*Problem details*
Could you show each line of the records that contains the word "Given"?

*Extracted material*
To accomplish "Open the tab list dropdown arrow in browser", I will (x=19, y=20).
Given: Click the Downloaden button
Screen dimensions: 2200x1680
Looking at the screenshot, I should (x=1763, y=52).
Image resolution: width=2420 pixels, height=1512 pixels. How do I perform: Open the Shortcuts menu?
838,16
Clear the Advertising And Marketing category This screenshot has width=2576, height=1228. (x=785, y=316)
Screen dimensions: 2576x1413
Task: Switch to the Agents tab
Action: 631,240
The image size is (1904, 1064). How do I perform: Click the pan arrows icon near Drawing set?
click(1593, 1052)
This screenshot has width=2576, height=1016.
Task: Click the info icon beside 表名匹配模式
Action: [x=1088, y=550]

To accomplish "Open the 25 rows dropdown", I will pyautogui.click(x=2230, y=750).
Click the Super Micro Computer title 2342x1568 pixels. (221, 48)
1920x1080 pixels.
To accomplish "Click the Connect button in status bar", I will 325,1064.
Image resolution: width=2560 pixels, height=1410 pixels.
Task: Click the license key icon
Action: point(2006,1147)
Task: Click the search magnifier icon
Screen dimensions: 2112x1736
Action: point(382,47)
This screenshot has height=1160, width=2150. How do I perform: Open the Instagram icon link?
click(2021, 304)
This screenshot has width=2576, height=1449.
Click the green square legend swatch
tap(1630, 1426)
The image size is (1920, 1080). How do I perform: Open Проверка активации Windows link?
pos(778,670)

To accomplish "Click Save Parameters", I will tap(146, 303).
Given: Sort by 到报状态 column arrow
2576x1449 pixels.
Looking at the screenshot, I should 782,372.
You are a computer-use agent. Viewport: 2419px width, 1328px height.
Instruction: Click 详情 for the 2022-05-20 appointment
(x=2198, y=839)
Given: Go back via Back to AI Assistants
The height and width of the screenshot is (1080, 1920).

*Task answer*
Given: Click the Downloaden button
Given: Sort by 到报状态 column arrow
Given: Go back via Back to AI Assistants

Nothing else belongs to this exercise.